→ Aim of the exercise
Would you write out the lines from the one containing "Kontakt (910, 262)" to the end of the records below, exactly and in full, please?

(Source records)
#####

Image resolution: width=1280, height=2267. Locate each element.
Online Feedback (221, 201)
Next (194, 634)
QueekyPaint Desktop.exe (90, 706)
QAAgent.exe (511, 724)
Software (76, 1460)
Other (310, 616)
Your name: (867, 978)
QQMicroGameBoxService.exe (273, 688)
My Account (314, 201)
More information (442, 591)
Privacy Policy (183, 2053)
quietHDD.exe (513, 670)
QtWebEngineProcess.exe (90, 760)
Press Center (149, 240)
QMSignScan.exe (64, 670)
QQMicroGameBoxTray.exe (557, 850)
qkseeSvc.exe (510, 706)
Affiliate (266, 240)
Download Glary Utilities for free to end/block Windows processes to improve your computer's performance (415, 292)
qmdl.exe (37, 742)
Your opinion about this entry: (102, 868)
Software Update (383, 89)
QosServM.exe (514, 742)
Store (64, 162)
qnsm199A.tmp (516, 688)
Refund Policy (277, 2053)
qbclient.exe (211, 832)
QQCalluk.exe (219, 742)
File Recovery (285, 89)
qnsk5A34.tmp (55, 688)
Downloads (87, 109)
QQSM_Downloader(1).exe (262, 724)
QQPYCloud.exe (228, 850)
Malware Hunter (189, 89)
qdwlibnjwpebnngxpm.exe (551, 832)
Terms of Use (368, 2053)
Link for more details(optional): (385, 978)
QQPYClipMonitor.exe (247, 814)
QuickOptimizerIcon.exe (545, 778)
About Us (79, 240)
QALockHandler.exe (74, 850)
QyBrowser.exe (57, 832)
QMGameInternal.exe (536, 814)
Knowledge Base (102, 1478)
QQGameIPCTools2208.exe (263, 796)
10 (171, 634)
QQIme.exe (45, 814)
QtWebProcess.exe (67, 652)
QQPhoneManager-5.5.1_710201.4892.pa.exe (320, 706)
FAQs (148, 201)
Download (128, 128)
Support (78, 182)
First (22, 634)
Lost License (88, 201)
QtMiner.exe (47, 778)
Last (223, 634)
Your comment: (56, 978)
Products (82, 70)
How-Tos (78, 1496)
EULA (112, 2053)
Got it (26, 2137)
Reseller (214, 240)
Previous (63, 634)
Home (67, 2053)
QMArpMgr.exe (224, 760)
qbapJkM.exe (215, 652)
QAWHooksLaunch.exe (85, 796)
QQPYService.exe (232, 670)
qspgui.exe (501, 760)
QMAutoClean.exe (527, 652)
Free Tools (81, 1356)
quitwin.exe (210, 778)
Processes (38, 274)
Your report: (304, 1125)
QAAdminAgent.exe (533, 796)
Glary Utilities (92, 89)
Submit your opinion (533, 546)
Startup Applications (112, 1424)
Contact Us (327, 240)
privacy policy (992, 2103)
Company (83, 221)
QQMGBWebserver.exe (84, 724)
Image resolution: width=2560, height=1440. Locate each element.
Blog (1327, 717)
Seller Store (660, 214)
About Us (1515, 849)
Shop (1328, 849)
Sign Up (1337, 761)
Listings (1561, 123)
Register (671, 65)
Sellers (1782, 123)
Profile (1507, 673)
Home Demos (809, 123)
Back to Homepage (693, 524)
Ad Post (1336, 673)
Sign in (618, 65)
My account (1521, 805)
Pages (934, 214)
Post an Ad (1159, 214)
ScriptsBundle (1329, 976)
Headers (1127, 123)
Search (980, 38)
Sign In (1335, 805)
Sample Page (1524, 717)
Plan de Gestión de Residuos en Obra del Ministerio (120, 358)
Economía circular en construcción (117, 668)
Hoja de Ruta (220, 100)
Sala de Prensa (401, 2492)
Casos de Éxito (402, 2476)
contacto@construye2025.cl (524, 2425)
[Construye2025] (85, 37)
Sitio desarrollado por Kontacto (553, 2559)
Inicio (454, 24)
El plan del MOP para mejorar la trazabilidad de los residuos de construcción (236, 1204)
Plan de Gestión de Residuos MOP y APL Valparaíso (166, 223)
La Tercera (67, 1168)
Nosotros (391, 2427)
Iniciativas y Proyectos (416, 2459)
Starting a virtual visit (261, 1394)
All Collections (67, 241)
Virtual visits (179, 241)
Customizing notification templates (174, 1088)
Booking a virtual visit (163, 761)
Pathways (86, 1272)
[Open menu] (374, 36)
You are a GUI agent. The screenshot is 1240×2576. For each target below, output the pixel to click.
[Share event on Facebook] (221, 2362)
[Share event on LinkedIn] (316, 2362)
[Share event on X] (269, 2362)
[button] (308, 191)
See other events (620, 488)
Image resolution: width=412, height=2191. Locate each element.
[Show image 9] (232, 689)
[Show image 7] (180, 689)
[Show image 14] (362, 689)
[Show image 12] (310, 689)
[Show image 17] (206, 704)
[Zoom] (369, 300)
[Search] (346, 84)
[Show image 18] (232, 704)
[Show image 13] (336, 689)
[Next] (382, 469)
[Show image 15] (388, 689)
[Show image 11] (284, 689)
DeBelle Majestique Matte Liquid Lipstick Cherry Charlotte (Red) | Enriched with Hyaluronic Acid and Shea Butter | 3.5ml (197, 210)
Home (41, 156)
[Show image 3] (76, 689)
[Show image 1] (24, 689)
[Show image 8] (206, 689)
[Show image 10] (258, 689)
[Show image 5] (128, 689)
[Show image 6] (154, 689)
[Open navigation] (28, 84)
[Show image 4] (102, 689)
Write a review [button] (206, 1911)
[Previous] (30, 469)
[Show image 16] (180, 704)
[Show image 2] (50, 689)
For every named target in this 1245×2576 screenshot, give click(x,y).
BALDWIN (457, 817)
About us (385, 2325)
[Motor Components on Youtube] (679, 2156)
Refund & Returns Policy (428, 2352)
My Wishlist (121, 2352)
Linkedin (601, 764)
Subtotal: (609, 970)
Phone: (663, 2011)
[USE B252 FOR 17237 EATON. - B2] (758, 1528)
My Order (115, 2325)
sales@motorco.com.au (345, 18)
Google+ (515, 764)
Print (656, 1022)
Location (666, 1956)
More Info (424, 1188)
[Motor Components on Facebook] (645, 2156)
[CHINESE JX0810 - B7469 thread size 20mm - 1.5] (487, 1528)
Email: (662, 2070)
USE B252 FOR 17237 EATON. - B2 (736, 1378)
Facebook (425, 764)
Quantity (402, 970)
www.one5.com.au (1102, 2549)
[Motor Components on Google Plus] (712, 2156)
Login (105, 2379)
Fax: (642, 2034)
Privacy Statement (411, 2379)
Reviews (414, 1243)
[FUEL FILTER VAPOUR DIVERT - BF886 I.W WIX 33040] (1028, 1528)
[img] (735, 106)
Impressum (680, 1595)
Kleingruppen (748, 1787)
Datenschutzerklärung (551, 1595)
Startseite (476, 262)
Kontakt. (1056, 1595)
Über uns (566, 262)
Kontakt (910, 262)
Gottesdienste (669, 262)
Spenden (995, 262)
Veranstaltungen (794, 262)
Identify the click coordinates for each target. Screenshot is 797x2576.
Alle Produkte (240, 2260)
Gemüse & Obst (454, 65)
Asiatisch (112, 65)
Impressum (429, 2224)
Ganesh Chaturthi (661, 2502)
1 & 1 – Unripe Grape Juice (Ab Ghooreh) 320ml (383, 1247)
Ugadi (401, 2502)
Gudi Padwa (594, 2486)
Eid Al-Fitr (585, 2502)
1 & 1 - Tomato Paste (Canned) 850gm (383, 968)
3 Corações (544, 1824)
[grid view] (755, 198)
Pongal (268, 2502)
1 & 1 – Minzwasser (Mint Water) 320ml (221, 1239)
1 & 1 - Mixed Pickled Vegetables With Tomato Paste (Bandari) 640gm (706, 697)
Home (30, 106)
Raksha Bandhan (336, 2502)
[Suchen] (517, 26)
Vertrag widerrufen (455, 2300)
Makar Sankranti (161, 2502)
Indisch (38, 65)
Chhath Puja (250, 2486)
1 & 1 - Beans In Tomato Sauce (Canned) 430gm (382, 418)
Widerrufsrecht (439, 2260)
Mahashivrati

#####

→ Exercise solution
Kontakt (910, 262)
Gottesdienste (669, 262)
Spenden (995, 262)
Veranstaltungen (794, 262)
Identify the click coordinates for each target. Screenshot is 797x2576.
Alle Produkte (240, 2260)
Gemüse & Obst (454, 65)
Asiatisch (112, 65)
Impressum (429, 2224)
Ganesh Chaturthi (661, 2502)
1 & 1 – Unripe Grape Juice (Ab Ghooreh) 320ml (383, 1247)
Ugadi (401, 2502)
Gudi Padwa (594, 2486)
Eid Al-Fitr (585, 2502)
1 & 1 - Tomato Paste (Canned) 850gm (383, 968)
3 Corações (544, 1824)
[grid view] (755, 198)
Pongal (268, 2502)
1 & 1 – Minzwasser (Mint Water) 320ml (221, 1239)
1 & 1 - Mixed Pickled Vegetables With Tomato Paste (Bandari) 640gm (706, 697)
Home (30, 106)
Raksha Bandhan (336, 2502)
[Suchen] (517, 26)
Vertrag widerrufen (455, 2300)
Makar Sankranti (161, 2502)
Indisch (38, 65)
Chhath Puja (250, 2486)
1 & 1 - Beans In Tomato Sauce (Canned) 430gm (382, 418)
Widerrufsrecht (439, 2260)
Mahashivrati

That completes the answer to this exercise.